SHARM EL-SHEIKH – After delivering a speech laden with messages of peace and regional cooperation, Prime Minister Ehud Olmert was satisfied on his way back from the from the Sharm el-Sheik summit.
"Within eight days Olmert has managed to turn the downfall of Fatah in the Gaza Strip into an opportunity for peace. He's got the backing of the United States, the Quartet and now the moderate Arab states as well," said a senior aide to the prime minister after the summit.
Despite the declarations of satisfaction however, it should be noted that no tangible agreements emerged from the summit, no solution to combat the increasing Hamas-driven terrorism in Gaza.
The Sharm el-Sheik summit is linked of course to Olmert's visit to Washinton last week. In his meetings with US President George W. Bush the prime minister planned out the concept of using Fatah's downfall in Gaza as a prelude to serious political dialogue.

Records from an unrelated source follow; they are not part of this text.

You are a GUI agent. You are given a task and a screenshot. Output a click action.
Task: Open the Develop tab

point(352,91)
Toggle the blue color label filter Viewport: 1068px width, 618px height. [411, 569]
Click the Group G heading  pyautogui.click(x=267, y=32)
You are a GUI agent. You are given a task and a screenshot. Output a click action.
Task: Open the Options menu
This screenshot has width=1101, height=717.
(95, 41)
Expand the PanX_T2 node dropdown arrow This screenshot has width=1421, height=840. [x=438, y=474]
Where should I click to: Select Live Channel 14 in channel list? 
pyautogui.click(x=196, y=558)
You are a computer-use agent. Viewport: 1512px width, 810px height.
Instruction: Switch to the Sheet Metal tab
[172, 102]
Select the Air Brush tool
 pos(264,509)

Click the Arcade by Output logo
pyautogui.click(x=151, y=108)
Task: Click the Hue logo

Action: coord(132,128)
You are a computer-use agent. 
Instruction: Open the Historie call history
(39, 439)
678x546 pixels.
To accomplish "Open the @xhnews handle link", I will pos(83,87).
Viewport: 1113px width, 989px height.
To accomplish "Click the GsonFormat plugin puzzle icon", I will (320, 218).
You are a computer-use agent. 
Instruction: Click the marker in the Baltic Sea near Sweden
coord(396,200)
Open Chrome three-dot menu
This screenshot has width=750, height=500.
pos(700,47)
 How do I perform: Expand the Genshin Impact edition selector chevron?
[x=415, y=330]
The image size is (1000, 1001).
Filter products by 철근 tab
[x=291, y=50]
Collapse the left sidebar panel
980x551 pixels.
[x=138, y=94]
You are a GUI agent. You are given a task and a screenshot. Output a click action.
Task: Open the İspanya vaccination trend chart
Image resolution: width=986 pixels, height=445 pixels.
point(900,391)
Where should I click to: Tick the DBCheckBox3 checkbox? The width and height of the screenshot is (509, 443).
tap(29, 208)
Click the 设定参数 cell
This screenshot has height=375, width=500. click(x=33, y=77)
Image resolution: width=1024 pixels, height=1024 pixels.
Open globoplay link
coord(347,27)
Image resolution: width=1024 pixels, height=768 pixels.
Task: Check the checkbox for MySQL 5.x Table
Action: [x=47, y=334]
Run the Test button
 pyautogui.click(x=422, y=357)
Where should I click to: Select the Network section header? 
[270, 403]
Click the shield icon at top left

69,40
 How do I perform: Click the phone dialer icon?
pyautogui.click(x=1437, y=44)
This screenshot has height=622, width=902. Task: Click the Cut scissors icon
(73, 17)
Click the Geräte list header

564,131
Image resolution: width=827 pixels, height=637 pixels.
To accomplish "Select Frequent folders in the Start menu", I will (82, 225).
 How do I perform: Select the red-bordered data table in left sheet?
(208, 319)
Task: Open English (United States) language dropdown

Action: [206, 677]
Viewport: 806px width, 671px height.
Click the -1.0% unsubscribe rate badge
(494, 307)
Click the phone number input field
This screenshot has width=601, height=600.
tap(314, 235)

The summit on Monday may indeed have signaled the beginning of such a process to the international
community, but each of the participants also had an internal message for their respective publics back home. Olmert in his call to end terrorism, Egyptian President Hosni Mubarak and King Abdullah II of Jordan in their call for Arab unity and Abbas in his demands of Israel on behalf of the Palestinian public.
The four leaders on Monday (Photo: GPO)
Olmert came to the summit armed with several surprise gestures for Abbas to take home as dowry on the heels of one of the most trying times for the Palestinian Authority. Besides the release of 250 Fatah prisoners Olmert also pledged Israel would provide equipment to Fatah forces and open roadblocks in the West Bank to ease restrictions on the Palestinian public.
This in addition to the gestures reported by Palestinian official Saeb Erekat, that Israel would grant immunity to wanted Fatah men in the West Bank and retreat its forces to the September 2000 lines in the region.
"The prime minister proved that his intentions to promote peace talks with Abbas are serious," said an Israeli State official, "however in private talks Olmert demanded that Abbas also prove his sincerity to combat terror and lead the Palestinian Authority towards a peace process with Israel."
'Abbas must prove he is a true leader'
Sources in Jerusalem said after the summit that now the truly hard work begins: "The prime minister has proved he is serious, not Abbas must prove the same. First he must adhere to the three conditions set by the international community – recognize Israel, comply with previous accords and denounce terrorism. Likewise he must actively combat terror."
Abbas meanwhile left the summit with a serious dilemma on his hands. On the one hand Olmert's demands and those of the international community to combat terror and on the other hand Mubarak's call for Palestinian unity. Abbas, said an official from the Israeli delegation, must now prove "what he's made of – is he a leader or not."